Loin de trouver le rendez-vous plombant, Amine Benslimane, 23 ans, y voit plutôt « une grande bouffée d’oxygène ». Originaire de Béjaïa, en Algérie, l’étudiant a posé ses valises en France en septembre pour suivre un master d’informatique et, depuis, il tourne en rond dans sa résidence à Cergy (Val-d’Oise), frôlant l’overdose de cours en visio. « J’ai bien apprécié de sortir de chez moi, et ça motive d’autant plus de voir des gens en vrai ! », lâche-t-il, admettant quelques baisses de moral, seul depuis des mois dans son studio. « On tient quand même le coup », répète le jeune homme, marqué notamment par le suicide d’un de ses amis, étudiant algérien comme lui, à La Rochelle fin août 2020. « On n’a rien vu, on ne s’y attendait pas. Cette histoire a peut-être joué un rôle dans mon choix de m’inscrire à cette formation. J’aurais aimé être sensibilisé plus tôt à ce genre de trucs. »

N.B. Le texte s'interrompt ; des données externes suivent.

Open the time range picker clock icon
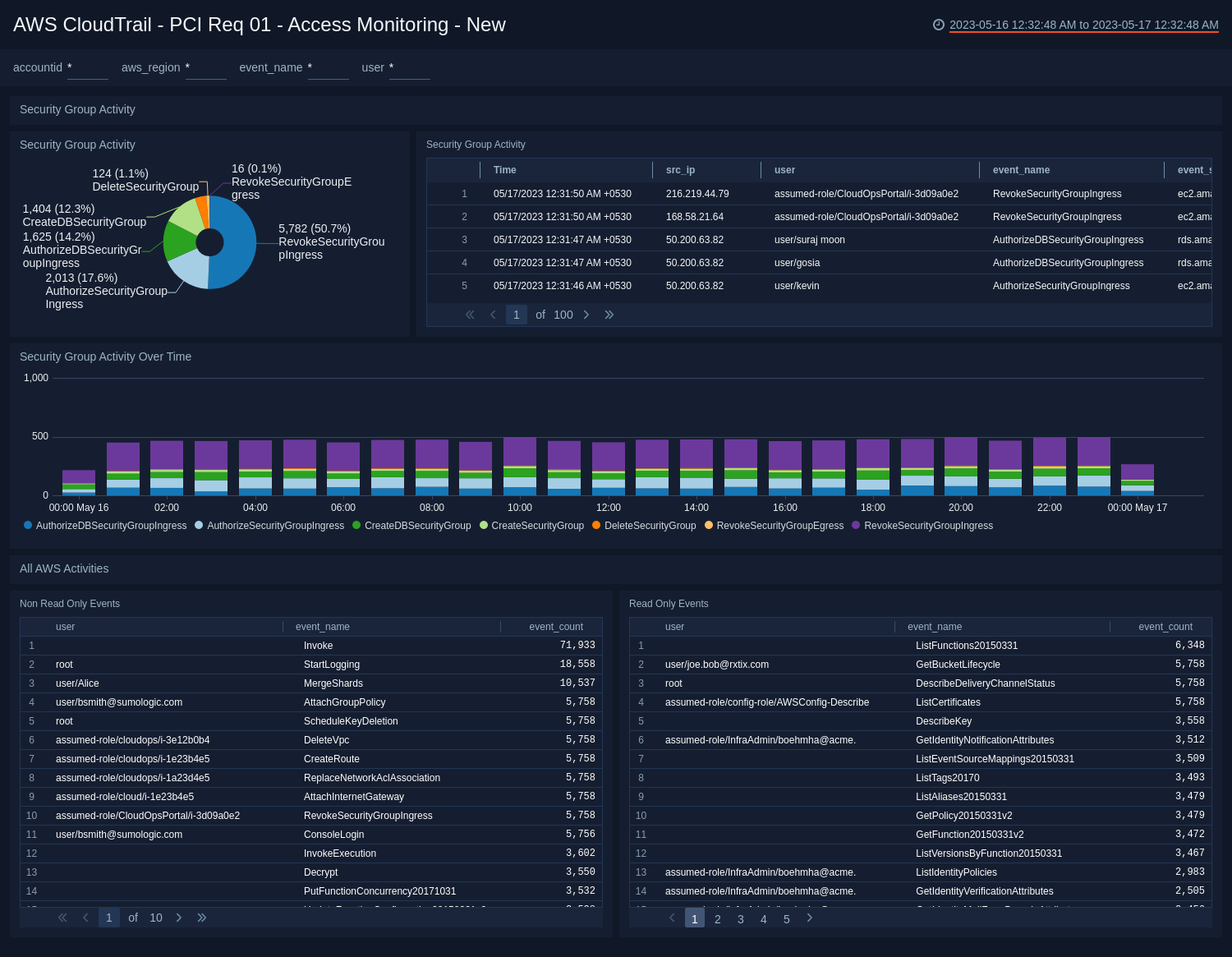This screenshot has height=957, width=1232. click(x=939, y=25)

Agrémentée de vidéos, jeux de rôle, œuvres d’art et autres challenges par équipes, la formation alterne mises en situation et apports théoriques. Calquée sur un programme australien standardisé, l’association PSSM France a été créée en 2018, accréditant ses premiers formateurs en 2019. Même si le contenu se veut universel – donc pas spécifiquement adapté à la population étudiante – quatre services de santé universitaires ont d’abord été retenus pour expérimenter le dispositif. En plus de la Sorbonne, les universités de Lorraine, Bordeaux et Clermont-Auvergne ont mis le pied à l’étrier, avec le soutien de leurs agences régionales de santé.